Task objective: Transcribe the entries that follow exactly as they appear, minus pictures.
--- Given records Enclosed Below ---
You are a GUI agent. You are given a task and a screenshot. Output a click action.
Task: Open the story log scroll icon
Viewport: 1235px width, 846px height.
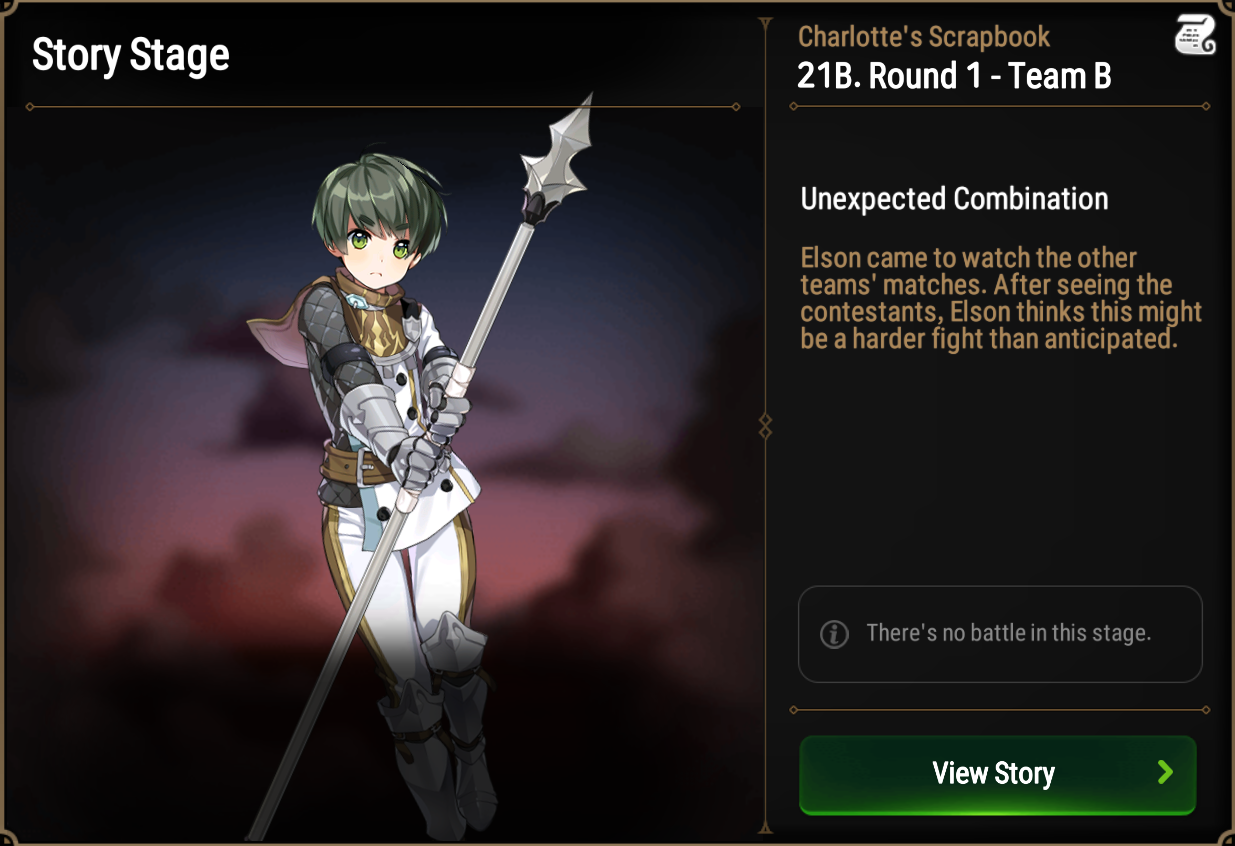click(x=1194, y=36)
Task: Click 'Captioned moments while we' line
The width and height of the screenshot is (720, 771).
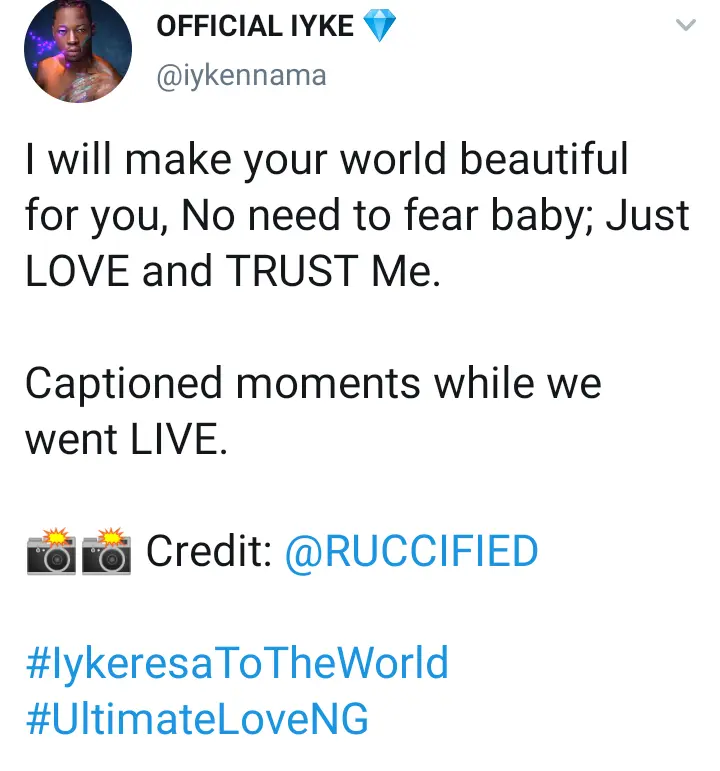Action: coord(313,384)
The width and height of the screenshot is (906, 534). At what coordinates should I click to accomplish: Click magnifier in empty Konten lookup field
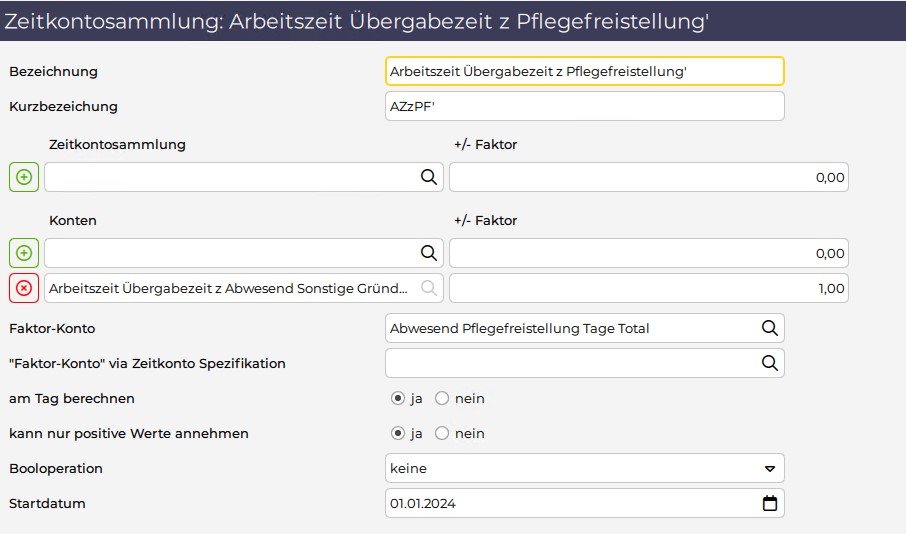(x=429, y=253)
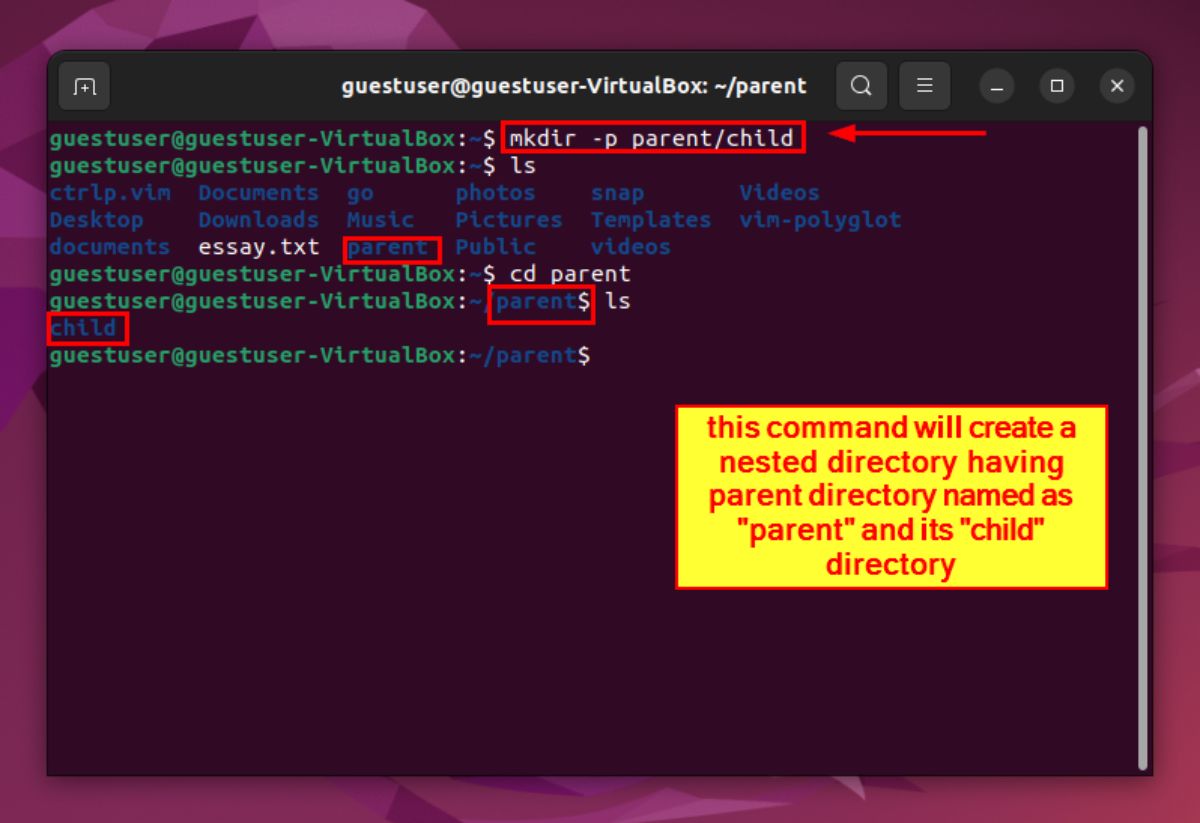Click the cd parent command line
The image size is (1200, 823).
[573, 273]
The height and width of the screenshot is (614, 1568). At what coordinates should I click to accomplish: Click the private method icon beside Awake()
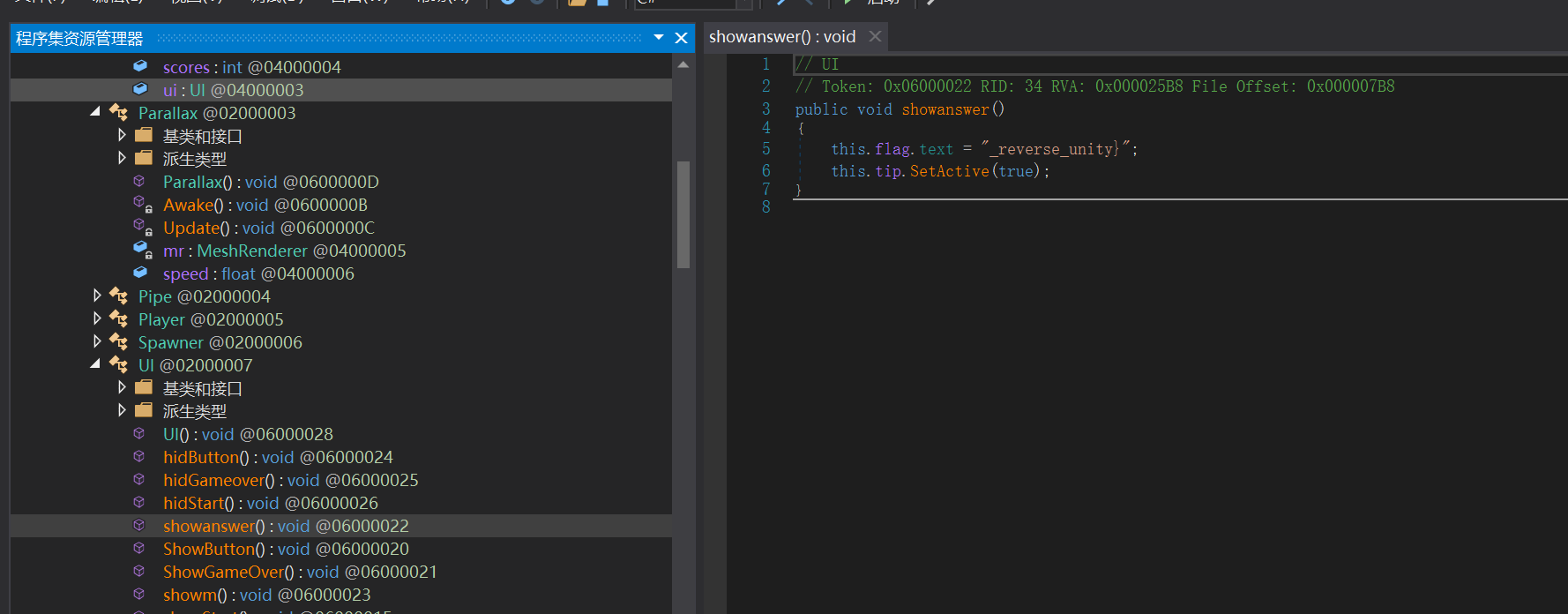142,205
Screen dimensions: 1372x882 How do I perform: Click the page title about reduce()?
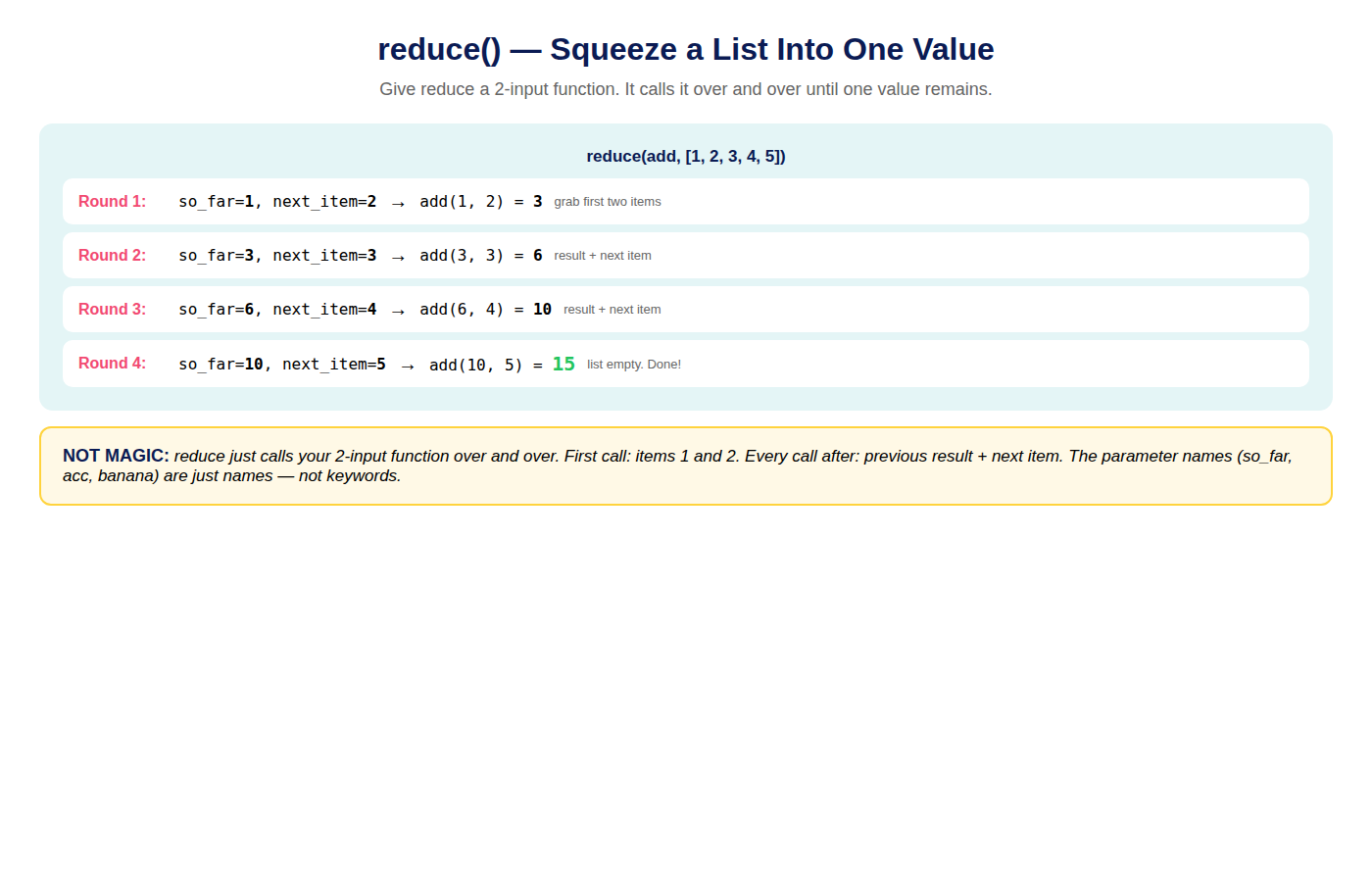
--- End of Enclosed Given records ---
Answer to this exercise:
You are a GUI agent. You are given a task and a screenshot. Output a click action.
Task: Open the story log scroll icon
Viewport: 1235px width, 846px height.
click(x=1194, y=36)
Task: Click 'Captioned moments while we' line
The width and height of the screenshot is (720, 771).
Action: coord(313,384)
The width and height of the screenshot is (906, 534). At what coordinates should I click to accomplish: Click magnifier in empty Konten lookup field
(x=429, y=253)
Click the cd parent command line
The image size is (1200, 823).
[573, 273]
The height and width of the screenshot is (614, 1568). At what coordinates should I click to accomplish: Click the private method icon beside Awake()
142,205
Screen dimensions: 1372x882 How do I perform: Click the page title about reduce()?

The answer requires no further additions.